By John Ruskin


FACSIMILE OF A PAGE FROM MINERAL CATALOGUE

By John Ruskin (about 1831)

Less for pure beauty but still wonderful were all the many forms of chalcedony and kindred minerals toward the end of his entertainment. One is a specimen of hyalite—a sort of ropy, waxy glass-bubble holding water inside. He would tell how he wanted to know why the water was in it, and what sort of mysterious liquid was so sealed up and treasured by the powers that be; so he had it carefully sawn asunder and the sacred ichor collected and analysed. It turned out to be just like Thames water.

The page photographed from one of his earliest writings—the mineral dictionary he made at ten or eleven in a shorthand which, later on, he could not read himself—is now in the Coniston Museum.
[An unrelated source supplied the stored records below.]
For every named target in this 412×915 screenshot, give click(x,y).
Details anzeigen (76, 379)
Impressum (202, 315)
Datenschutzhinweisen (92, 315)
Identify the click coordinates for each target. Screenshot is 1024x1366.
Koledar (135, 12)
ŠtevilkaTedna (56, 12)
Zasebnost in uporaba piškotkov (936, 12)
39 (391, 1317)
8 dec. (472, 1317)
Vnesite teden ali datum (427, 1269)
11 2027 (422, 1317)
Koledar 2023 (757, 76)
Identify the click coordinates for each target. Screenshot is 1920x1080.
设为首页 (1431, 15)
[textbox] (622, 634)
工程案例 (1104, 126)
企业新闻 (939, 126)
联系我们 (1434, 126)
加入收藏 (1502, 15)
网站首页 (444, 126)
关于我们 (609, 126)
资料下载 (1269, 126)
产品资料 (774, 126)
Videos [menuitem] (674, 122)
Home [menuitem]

It shows his very early interest and diligence, at the time when he cared nothing for pictures or political economy, but loved Nature in all her ways. This page begins his juvenile account of Galena, a word which in later days often brought out a smile and a story. For years, he said, he was wretched because his great and glorious specimen of this same Lead Glance had a flaw in it, an angular notch, breaking the dainty exactitude of the big, black, shining crystal, otherwise as regular as the most consummate art could plane and polish it. One day, with the lens, he noticed that the form of the notch corresponded with the shape of a crystal of calcite embedded in another specimen. His galena had not been damaged; it was Nature's work, all the more wonderful now; and life was still worth living.

Few Ruskin readers know his papers on Agates in back numbers of the Geological Magazine, with their fine coloured plates illustrating some of the best in his grand series; but this was one of his pet studies, and it was a great regret of his declining age that he had never carried it through. By careful drawing he learned, as any one must, far more of the secrets of agate-structure than can be found by merely looking and talking, and he thought that the usual explanation was quite insufficient; agates were not made in layers poured one after another into the hollows of the rock, but by some kind of "segregation," the withdrawal of different materials from a mixed mass. This is not the place to discuss his theory; but only to note that duplicates of his own set, in illustration of his papers, are now in the Coniston Museum, which indeed was founded by his gift of a general mineral collection in 1887.